Help - Search - Members - Calendar
Full Version: Cade Metz on Wikipedia and Google
> Media Forums > News Worth Discussing
Kato
The Reg : Google and the Great Wikipedia Feedback Loop

http://www.theregister.co.uk/2009/01/26/br...a_slaps_google/

Google's Wikidependence is worse than ever. And Jorge Cauz thinks it's time for an intervention.

"If I were to be the CEO of Google or the founders of Google, I would be very [displeased] that the best search engine in the world continues to provide as a first link, Wikipedia," the Encyclopedia Brittanica president told The Sydney Morning Herald last week during a visit Down Under. "Is this the best they can do? Is this the best that [their] algorithm can do?"
Cla68
QUOTE(Kato @ Mon 26th January 2009, 10:17pm) *

The Reg : Google and the Great Wikipedia Feedback Loop

http://www.theregister.co.uk/2009/01/26/br...a_slaps_google/

Google's Wikidependence is worse than ever. And Jorge Cauz thinks it's time for an intervention.

▸ Given request 1
Based on the forum thread, does each statement agree with it? Answer yes or no and quote the deciding words. (a) Jorge Cauz is identified as the Encyclopedia Brittanica president. (b) Cauz spoke to The Sydney Morning Herald during a visit to London. (c) Cla68's post quotes a post by Kato dated Mon 26th January 2009.

▸ Extracted data
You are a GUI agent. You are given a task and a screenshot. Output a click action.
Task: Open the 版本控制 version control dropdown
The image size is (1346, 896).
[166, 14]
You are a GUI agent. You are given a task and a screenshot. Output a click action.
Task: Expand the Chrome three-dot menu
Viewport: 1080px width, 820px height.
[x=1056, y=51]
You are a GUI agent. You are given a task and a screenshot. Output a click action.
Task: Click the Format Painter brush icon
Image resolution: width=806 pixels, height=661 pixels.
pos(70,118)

...

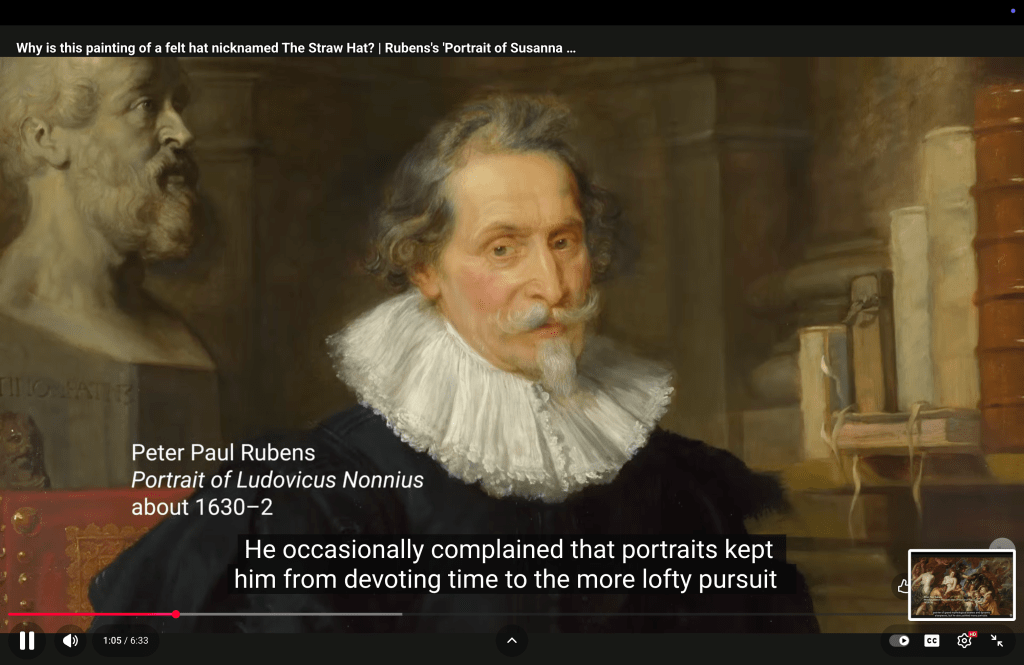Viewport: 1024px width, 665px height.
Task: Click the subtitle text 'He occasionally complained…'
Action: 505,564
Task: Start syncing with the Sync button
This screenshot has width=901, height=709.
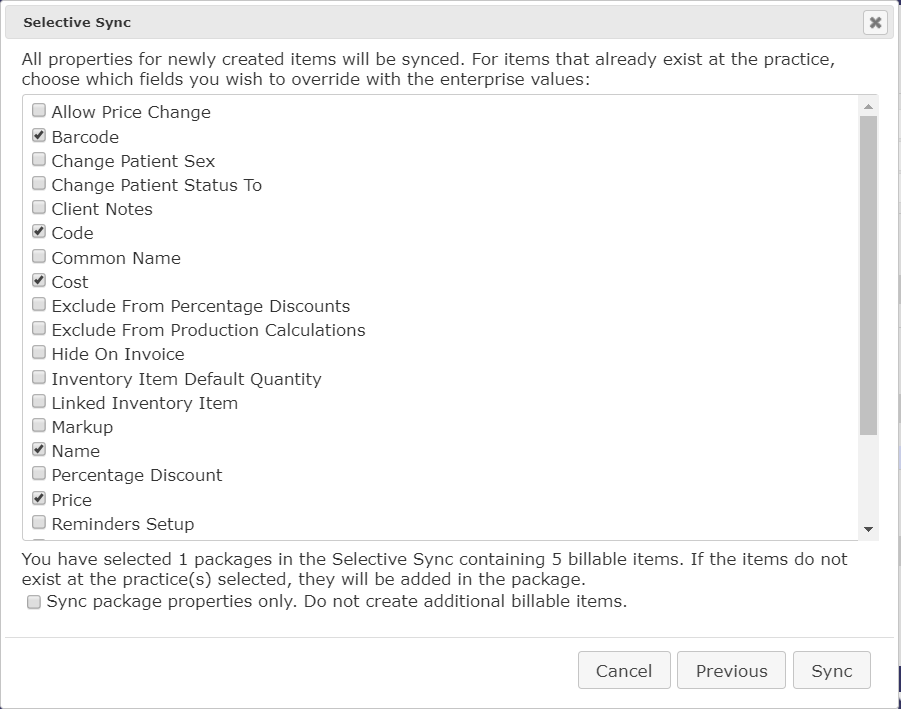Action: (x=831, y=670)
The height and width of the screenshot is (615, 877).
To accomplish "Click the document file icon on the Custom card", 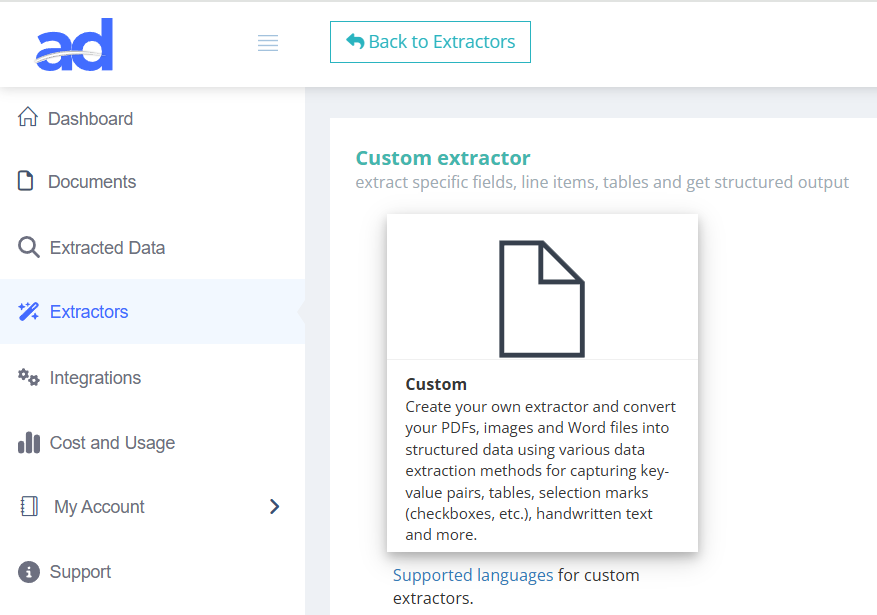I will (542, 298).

▸ Given request 2
In the listing, rewrite the lines starting with the line with "Viewport: 1024px width, 665px height." and going on through the line with "Action: (x=831, y=670)". Replace "Sync button" with "Sync toggle", keep everything else unchanged, and leave the pictures out.

▸ Expected output 1
(a) Yes: "the Encyclopedia Brittanica president told The Sydney Morning Herald"
(b) No: "during a visit Down Under"
(c) Yes: "QUOTE(Kato @ Mon 26th January 2009, 10:17pm)"

▸ Expected output 2
Viewport: 1024px width, 665px height.
Task: Click the subtitle text 'He occasionally complained…'
Action: 505,564
Task: Start syncing with the Sync toggle
This screenshot has width=901, height=709.
Action: (x=831, y=670)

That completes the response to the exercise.